-------- PASSAGE PROVIDED

Different types of flower remedies are available. You can buy them from health food shops and some chemists.

Flower remedies are sometimes diluted in alcohol, so people who don’t drink alcohol may choose not to use them.

Herbal remedies

Herbal remedies use plants or mixtures of plant extracts to treat illness and promote health. Practitioners of Chinese medicine also use herbs as part of Traditional Chinese Medicine. Herbs may be boiled in water and drunk as a tea, mixed in an alcohol solution, or be made into tablets, creams or ointments.

Although some people find them helpful, there is very limited evidence for the effectiveness of herbal medicines.

Commonly used remedies include the following:

  • Ginger, which is used to relieve feelings of sickness (nausea).
  • St John’s Wort, which is used to treat a low mood and mild to moderate depression. It can interact with many prescription medicines. Always check with your doctor or pharmacist first.

Safety and herbal remedies

Although plants and herbs are natural, this doesn’t mean they are safe. Natural substances can have powerful side effects. Some conventional treatments are made from plant extracts. So if you choose to take herbal remedies, it is important to use them safely. You need to be aware of any side effects they may cause. It is best to only buy products that have the Traditional Herbal Remedies (THR) mark. This shows the products have been tested for quality and safety.

If you take herbal remedies or are interested in them, talk to your cancer doctor or pharmacist. They need to know all the medicines you are taking and whether they are prescribed. This is so they can give you the best possible care.

Taking herbs during cancer treatment

We know about some interactions between herbs and cancer treatments, But, a herbal supplement may contain dozens of substances. All its active ingredients may not be known. So, we do not know all the possible interactions with other medicines or treatments.

Many doctors advise that herbal remedies should be avoided during, and for a few weeks before and after cancer treatment. Some herbs can make cancer treatments less effective or increase their side effects. For example:

  • St John’s Wort interacts with many prescribed medicines. It can reduce the effectiveness of the chemotherapy drug irinotecan.
  • Green tea extracts may make the cancer medicine bortezomib (Velcade®) less effective.
  • Green tea can increase the side effects of the chemotherapy drug irinotecan and the hormonal therapy tamoxifen.
  • Garlic supplements and evening primrose oil may affect blood clotting. They should be avoided before surgery.

Some herbs and dietary supplements can interfere with cancer treatments by making them more toxic or less effective. It is important to check with your cancer doctor or pharmacist if you are planning to use herbal remedies or take supplements during, and for a few weeks before and after, cancer treatment.

The Memorial Sloan Kettering Cancer Center can give you safety information about individual herbs. If you are seeing a herbalist, check that they are registered with an accredited body.

Mistletoe (Iscador®, Eurixor®)

Mistletoe comes from a group of therapies called anthroposophical medicine. These therapies aim to combine conventional medicine with complementary therapies

Mistletoe can be taken by mouth or as injections. It may be given by homeopaths and is sometimes described as a herbal or homeopathic remedy.

----------------
-------- RECORDS SUPPLIED

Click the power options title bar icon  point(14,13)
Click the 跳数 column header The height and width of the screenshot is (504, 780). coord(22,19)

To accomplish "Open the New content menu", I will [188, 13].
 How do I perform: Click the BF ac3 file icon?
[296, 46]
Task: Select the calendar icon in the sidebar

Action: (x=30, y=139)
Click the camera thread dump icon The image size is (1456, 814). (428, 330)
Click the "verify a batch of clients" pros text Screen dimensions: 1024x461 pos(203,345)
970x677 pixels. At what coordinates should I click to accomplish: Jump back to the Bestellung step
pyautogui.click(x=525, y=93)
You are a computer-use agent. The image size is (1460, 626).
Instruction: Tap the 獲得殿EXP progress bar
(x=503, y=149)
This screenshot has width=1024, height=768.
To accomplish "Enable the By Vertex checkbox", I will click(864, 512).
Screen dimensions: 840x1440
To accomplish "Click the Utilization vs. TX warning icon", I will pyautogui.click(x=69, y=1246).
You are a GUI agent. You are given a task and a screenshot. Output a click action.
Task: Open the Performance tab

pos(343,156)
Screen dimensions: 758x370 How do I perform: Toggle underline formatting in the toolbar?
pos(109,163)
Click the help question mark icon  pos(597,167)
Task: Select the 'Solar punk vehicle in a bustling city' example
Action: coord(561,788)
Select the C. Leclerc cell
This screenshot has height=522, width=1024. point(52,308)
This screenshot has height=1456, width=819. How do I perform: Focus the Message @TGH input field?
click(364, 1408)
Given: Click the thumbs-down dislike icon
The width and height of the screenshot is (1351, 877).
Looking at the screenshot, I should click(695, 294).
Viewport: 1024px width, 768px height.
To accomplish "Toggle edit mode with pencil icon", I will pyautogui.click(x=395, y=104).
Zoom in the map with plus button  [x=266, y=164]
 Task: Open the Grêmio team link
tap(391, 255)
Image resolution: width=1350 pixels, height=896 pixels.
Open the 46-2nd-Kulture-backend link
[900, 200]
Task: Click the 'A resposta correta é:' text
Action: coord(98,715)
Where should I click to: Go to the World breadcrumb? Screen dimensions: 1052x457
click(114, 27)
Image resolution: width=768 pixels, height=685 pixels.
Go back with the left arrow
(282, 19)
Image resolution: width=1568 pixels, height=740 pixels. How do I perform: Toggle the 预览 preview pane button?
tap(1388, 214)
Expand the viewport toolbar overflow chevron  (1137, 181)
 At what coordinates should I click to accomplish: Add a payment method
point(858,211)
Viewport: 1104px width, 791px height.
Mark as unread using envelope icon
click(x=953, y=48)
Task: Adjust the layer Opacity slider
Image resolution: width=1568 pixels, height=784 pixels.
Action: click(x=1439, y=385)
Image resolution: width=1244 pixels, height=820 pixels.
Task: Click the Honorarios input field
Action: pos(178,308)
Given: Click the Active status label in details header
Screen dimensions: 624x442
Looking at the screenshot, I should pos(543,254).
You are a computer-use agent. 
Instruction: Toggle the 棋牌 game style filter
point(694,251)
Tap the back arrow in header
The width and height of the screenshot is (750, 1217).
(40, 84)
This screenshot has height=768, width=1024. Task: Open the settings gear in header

----------------

LIST OF TASKS:
[a] Transcribe the stretch of the passage on herbal remedies from "We know about" through "hormonal therapy tamoxifen.".
[b] Name every cancer drug that the passage on herbal remedies identifies by name.
The items come from a separate source, unrelated to the text.

YOUR WRITTEN ANSWERS:
[a]
We know about some interactions between herbs and cancer treatments, But, a herbal supplement may contain dozens of substances. All its active ingredients may not be known. So, we do not know all the possible interactions with other medicines or treatments.

Many doctors advise that herbal remedies should be avoided during, and for a few weeks before and after cancer treatment. Some herbs can make cancer treatments less effective or increase their side effects. For example:

  • St John’s Wort interacts with many prescribed medicines. It can reduce the effectiveness of the chemotherapy drug irinotecan.
  • Green tea extracts may make the cancer medicine bortezomib (Velcade®) less effective.
  • Green tea can increase the side effects of the chemotherapy drug irinotecan and the hormonal therapy tamoxifen.

[b]
- irinotecan
- bortezomib (Velcade®)
- tamoxifen